(Saved entries)
┄┄┄┄┄┄┄┄┄┄
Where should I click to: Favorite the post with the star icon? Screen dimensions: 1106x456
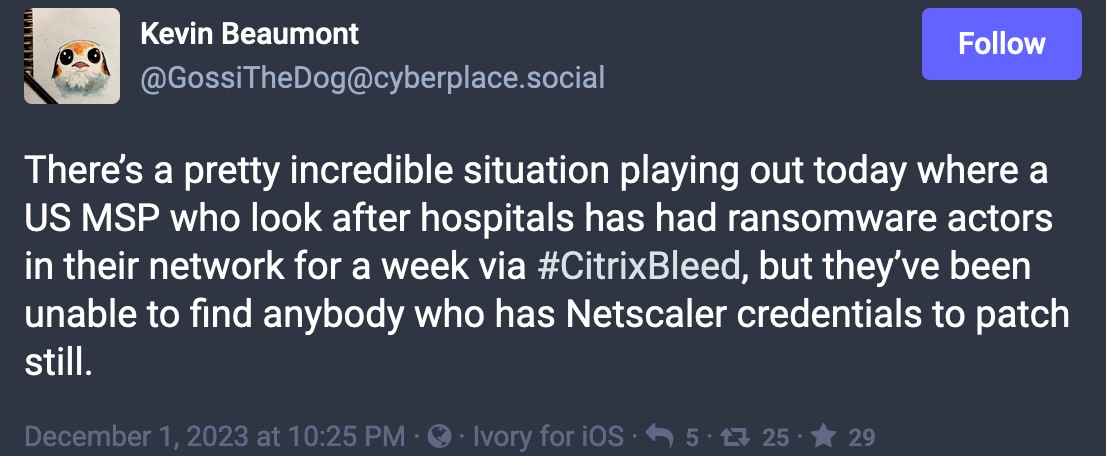[825, 437]
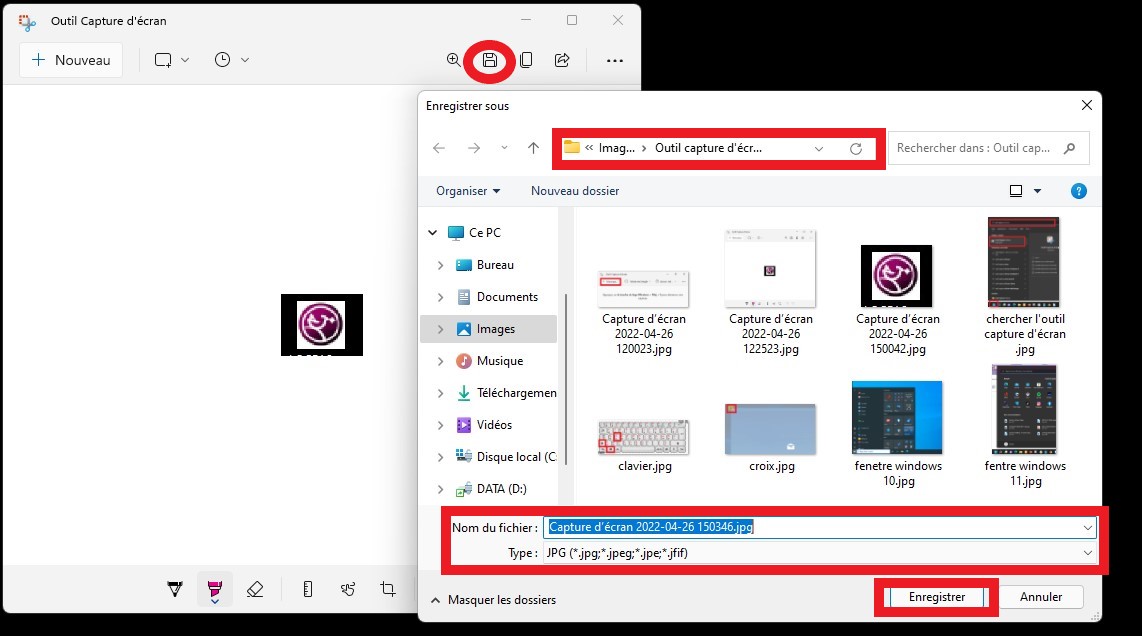Open the image crop tool

click(x=388, y=590)
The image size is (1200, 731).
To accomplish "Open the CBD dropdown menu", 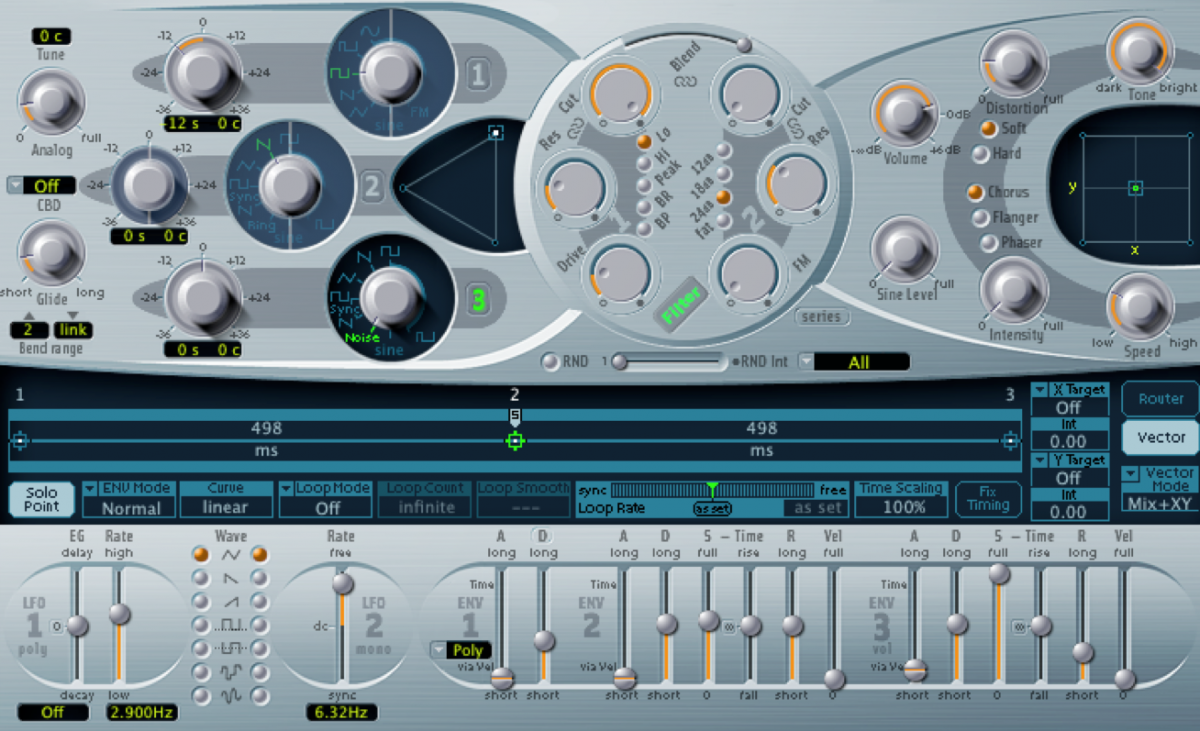I will (x=16, y=185).
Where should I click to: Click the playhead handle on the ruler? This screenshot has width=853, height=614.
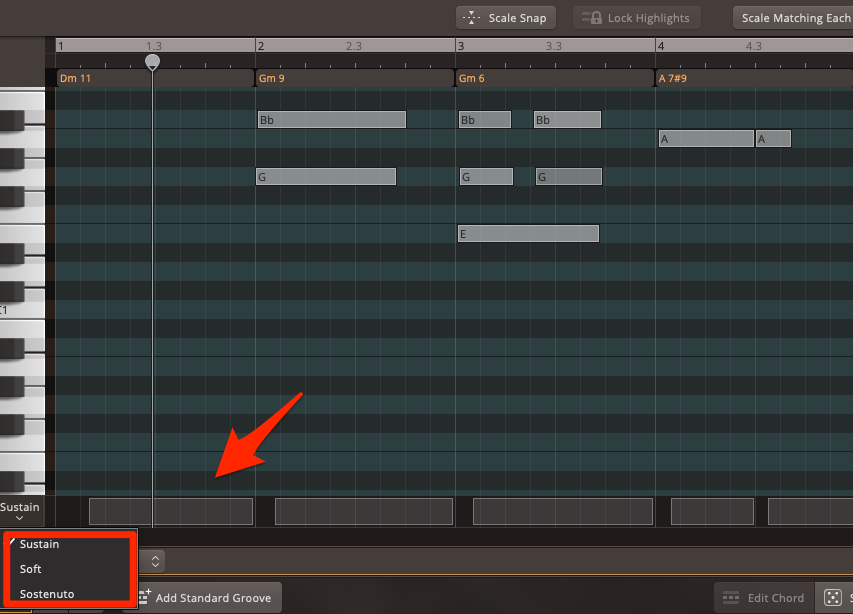point(152,62)
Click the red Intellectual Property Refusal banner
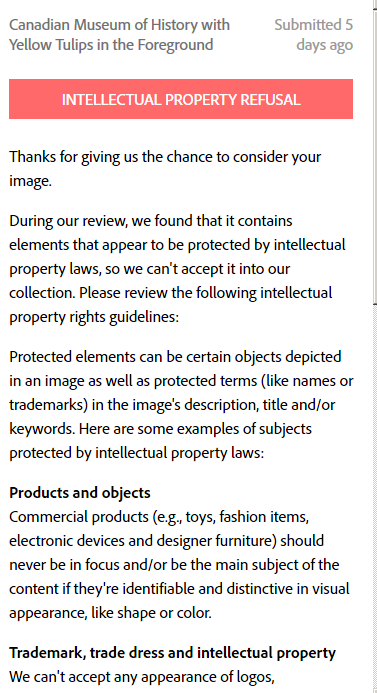Image resolution: width=377 pixels, height=693 pixels. tap(181, 99)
┄┄┄┄┄┄┄┄┄┄
Only the lines from the line with "Click the red" through the closing line of the data, both included, should be set down, exactly as written and without pictures.

• [RESPONSE BOX]:
Click the red Intellectual Property Refusal banner
Image resolution: width=377 pixels, height=693 pixels. tap(181, 99)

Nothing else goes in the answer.